── Extrait choisi ──

Russie

Le mouvement du logement en Russie:
état des lieux

Carine Clément *

Il y a un an, le 1er janvier 2006, entrait en vigueur le nouveau Code du logement de la Fédération de Russie, qu'en est-il un an après du droit au logement et des luttes pour le respect de ce droit?

Les conditions de la réforme

En Union Soviétique, le niveau de paiement des charges liées au logement était d'environ 5% de leur coût réel. En 1994 le Président Eltsine a engagé une réforme visant à faire payer 100% du coût réel des charges communales et du logement par la population. Depuis, les prix flambent dans le secteur du logement, grevant le budget des ménages dont les revenus sont loin d'augmenter en conséquence. Si l'on ajoute à ce problème le déficit de logements, en particulier sociaux, et la détérioration de l'état des habitations, nous comprenons que les sondages indiquent tous le problème du logement comme le premier motif de mécontentement de la population (pour plus de 70% des sondés en moyenne).

───
── Données fournies ──

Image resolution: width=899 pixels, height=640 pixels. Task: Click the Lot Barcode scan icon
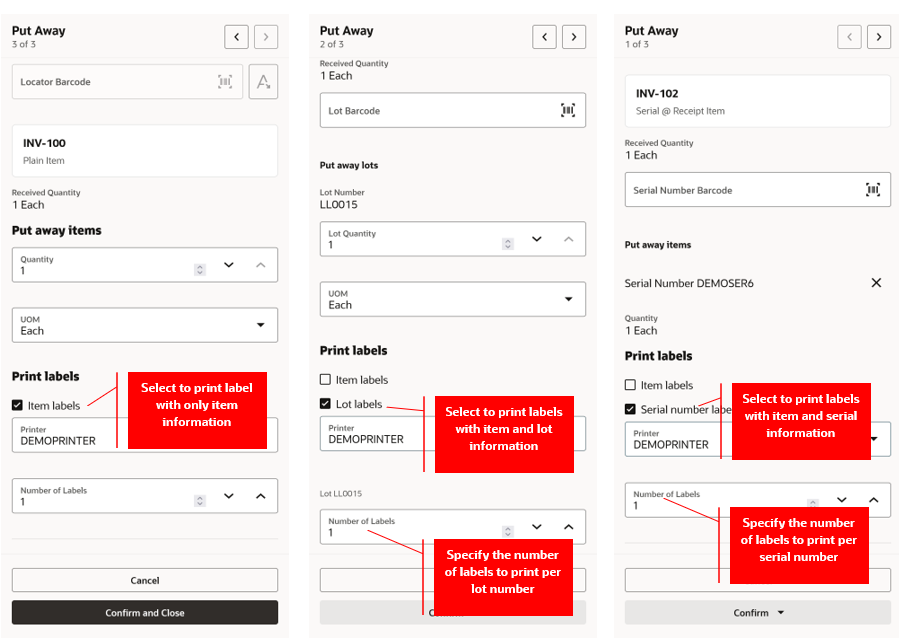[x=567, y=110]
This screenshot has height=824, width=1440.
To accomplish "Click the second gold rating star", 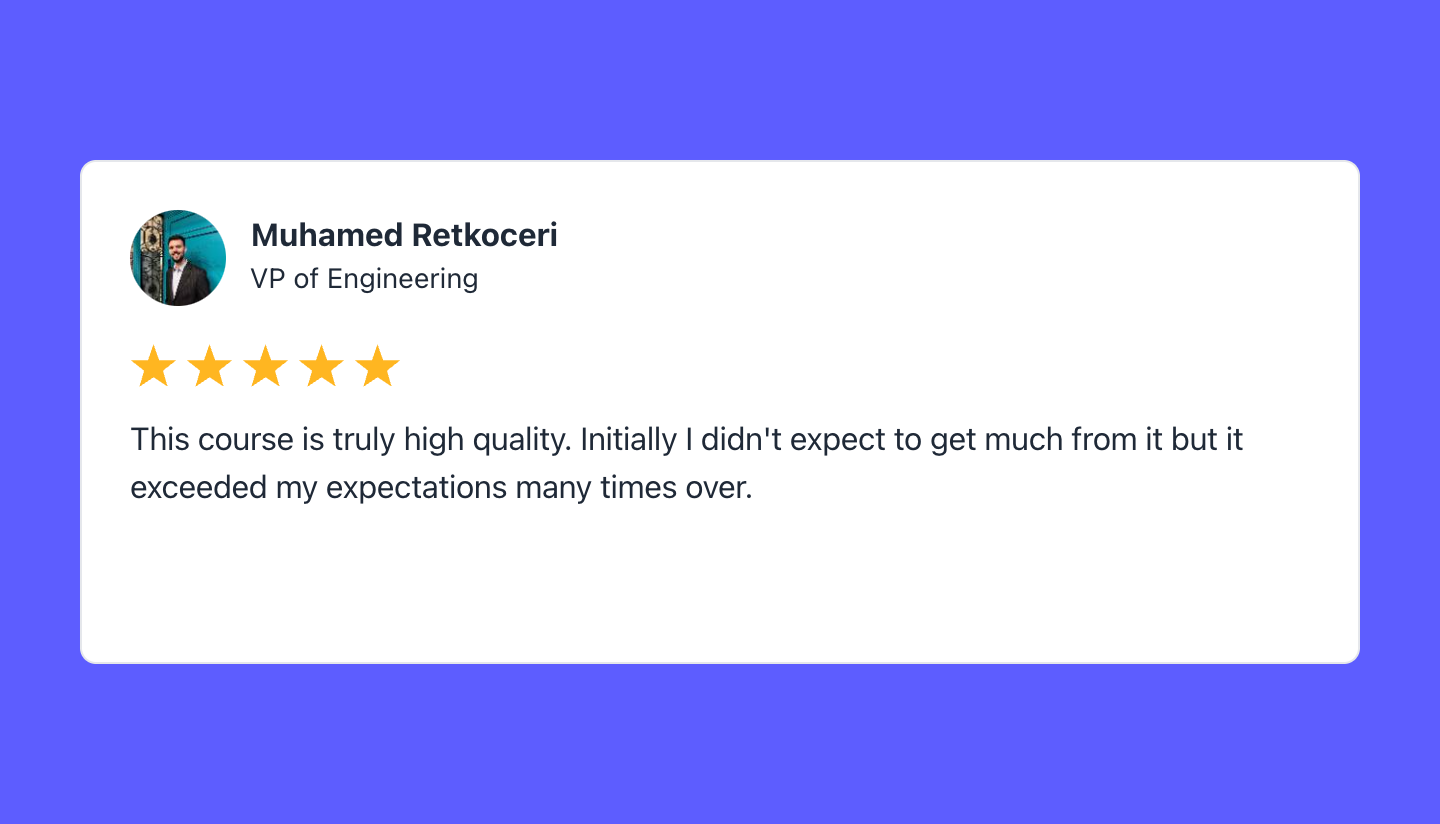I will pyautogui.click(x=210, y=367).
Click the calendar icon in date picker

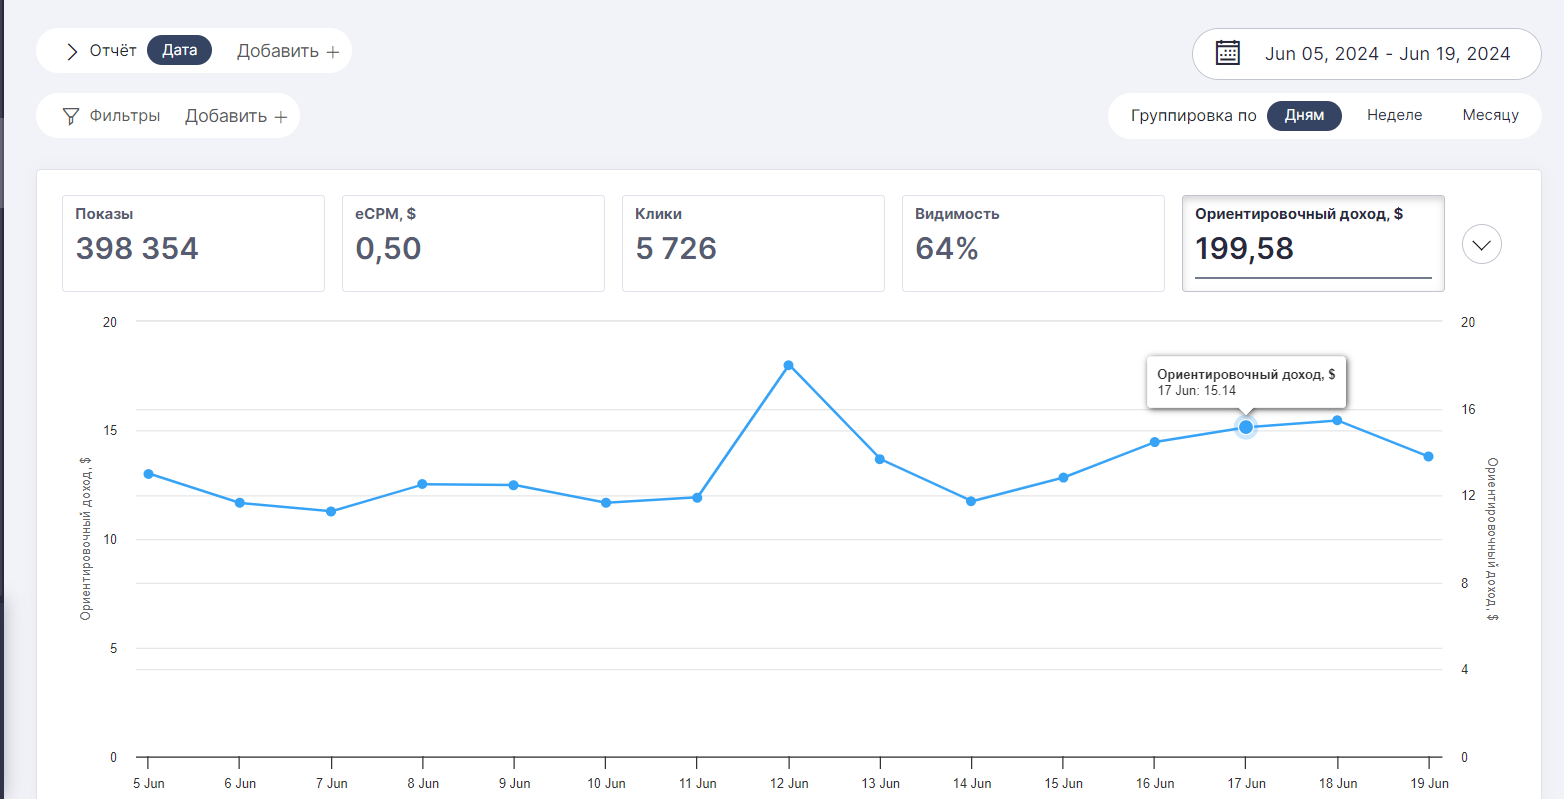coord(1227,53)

───

Pouvez-vous recopier à l'identique le passage de l'extrait sur le logement en Russie qui va de « En Union Soviétique, le » jusqu'à « sondés en moyenne). » inclus ?

• Réponse attendue:
En Union Soviétique, le niveau de paiement des charges liées au logement était d'environ 5% de leur coût réel. En 1994 le Président Eltsine a engagé une réforme visant à faire payer 100% du coût réel des charges communales et du logement par la population. Depuis, les prix flambent dans le secteur du logement, grevant le budget des ménages dont les revenus sont loin d'augmenter en conséquence. Si l'on ajoute à ce problème le déficit de logements, en particulier sociaux, et la détérioration de l'état des habitations, nous comprenons que les sondages indiquent tous le problème du logement comme le premier motif de mécontentement de la population (pour plus de 70% des sondés en moyenne).